Given exercise. Reproduce every line of the listing below word for word.

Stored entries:
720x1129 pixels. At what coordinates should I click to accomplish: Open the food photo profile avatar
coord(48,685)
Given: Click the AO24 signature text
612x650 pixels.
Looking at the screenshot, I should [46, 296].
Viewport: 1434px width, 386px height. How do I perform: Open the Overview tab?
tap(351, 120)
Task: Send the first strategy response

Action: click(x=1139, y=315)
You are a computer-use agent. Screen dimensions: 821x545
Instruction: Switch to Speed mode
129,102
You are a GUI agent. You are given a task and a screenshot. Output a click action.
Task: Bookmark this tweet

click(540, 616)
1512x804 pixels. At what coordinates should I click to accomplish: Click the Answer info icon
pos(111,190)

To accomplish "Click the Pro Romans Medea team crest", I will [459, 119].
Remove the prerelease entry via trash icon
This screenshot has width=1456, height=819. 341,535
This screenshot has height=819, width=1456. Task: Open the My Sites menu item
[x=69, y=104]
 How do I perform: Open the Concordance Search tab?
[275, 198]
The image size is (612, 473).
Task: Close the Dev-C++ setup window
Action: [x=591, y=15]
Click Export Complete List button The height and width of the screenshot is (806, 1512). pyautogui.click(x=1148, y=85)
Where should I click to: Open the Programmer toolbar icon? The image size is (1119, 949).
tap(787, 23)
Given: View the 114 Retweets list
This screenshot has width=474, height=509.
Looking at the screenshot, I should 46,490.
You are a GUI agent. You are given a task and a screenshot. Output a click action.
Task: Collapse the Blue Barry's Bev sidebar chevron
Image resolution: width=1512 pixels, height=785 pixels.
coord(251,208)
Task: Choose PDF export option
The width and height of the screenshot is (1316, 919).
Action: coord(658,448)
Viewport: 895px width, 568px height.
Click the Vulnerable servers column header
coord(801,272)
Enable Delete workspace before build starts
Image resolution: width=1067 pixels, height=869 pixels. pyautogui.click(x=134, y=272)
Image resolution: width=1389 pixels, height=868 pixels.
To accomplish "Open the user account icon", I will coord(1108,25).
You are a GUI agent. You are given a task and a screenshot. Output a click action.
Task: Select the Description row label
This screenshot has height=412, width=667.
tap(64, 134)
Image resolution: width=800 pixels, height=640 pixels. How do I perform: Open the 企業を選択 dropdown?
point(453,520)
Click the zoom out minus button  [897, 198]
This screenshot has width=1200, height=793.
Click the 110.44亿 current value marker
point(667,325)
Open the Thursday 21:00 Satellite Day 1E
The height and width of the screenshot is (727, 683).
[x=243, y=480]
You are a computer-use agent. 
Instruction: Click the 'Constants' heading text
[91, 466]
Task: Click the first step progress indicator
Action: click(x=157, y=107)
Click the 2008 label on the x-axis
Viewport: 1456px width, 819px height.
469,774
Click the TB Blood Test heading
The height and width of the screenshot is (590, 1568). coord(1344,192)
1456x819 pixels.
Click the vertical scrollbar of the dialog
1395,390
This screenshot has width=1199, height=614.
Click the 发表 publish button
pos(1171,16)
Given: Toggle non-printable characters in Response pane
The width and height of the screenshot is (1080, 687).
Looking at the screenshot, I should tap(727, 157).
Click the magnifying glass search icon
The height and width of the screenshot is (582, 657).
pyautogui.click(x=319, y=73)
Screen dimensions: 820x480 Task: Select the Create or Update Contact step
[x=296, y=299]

Finished exercise.
720x1129 pixels. At what coordinates should I click to accomplish: Open the food photo profile avatar
coord(48,685)
Given: Click the AO24 signature text
612x650 pixels.
Looking at the screenshot, I should [46, 296].
Viewport: 1434px width, 386px height. How do I perform: Open the Overview tab?
tap(351, 120)
Task: Send the first strategy response

Action: click(x=1139, y=315)
You are a computer-use agent. Screen dimensions: 821x545
Instruction: Switch to Speed mode
129,102
You are a GUI agent. You are given a task and a screenshot. Output a click action.
Task: Bookmark this tweet

click(540, 616)
1512x804 pixels. At what coordinates should I click to accomplish: Click the Answer info icon
pos(111,190)

To accomplish "Click the Pro Romans Medea team crest", I will [459, 119].
Remove the prerelease entry via trash icon
This screenshot has width=1456, height=819. 341,535
This screenshot has height=819, width=1456. Task: Open the My Sites menu item
[x=69, y=104]
 How do I perform: Open the Concordance Search tab?
[275, 198]
The image size is (612, 473).
Task: Close the Dev-C++ setup window
Action: [x=591, y=15]
Click Export Complete List button The height and width of the screenshot is (806, 1512). pyautogui.click(x=1148, y=85)
Where should I click to: Open the Programmer toolbar icon? The image size is (1119, 949).
tap(787, 23)
Given: View the 114 Retweets list
This screenshot has width=474, height=509.
Looking at the screenshot, I should 46,490.
You are a GUI agent. You are given a task and a screenshot. Output a click action.
Task: Collapse the Blue Barry's Bev sidebar chevron
Image resolution: width=1512 pixels, height=785 pixels.
coord(251,208)
Task: Choose PDF export option
The width and height of the screenshot is (1316, 919).
Action: coord(658,448)
Viewport: 895px width, 568px height.
Click the Vulnerable servers column header
coord(801,272)
Enable Delete workspace before build starts
Image resolution: width=1067 pixels, height=869 pixels. pyautogui.click(x=134, y=272)
Image resolution: width=1389 pixels, height=868 pixels.
To accomplish "Open the user account icon", I will coord(1108,25).
You are a GUI agent. You are given a task and a screenshot. Output a click action.
Task: Select the Description row label
This screenshot has height=412, width=667.
tap(64, 134)
Image resolution: width=800 pixels, height=640 pixels. How do I perform: Open the 企業を選択 dropdown?
point(453,520)
Click the zoom out minus button  [897, 198]
This screenshot has width=1200, height=793.
Click the 110.44亿 current value marker
point(667,325)
Open the Thursday 21:00 Satellite Day 1E
The height and width of the screenshot is (727, 683).
[x=243, y=480]
You are a computer-use agent. 
Instruction: Click the 'Constants' heading text
[91, 466]
Task: Click the first step progress indicator
Action: click(x=157, y=107)
Click the 2008 label on the x-axis
Viewport: 1456px width, 819px height.
469,774
Click the TB Blood Test heading
The height and width of the screenshot is (590, 1568). coord(1344,192)
1456x819 pixels.
Click the vertical scrollbar of the dialog
1395,390
This screenshot has width=1199, height=614.
Click the 发表 publish button
pos(1171,16)
Given: Toggle non-printable characters in Response pane
The width and height of the screenshot is (1080, 687).
Looking at the screenshot, I should tap(727, 157).
Click the magnifying glass search icon
The height and width of the screenshot is (582, 657).
pyautogui.click(x=319, y=73)
Screen dimensions: 820x480 Task: Select the Create or Update Contact step
[x=296, y=299]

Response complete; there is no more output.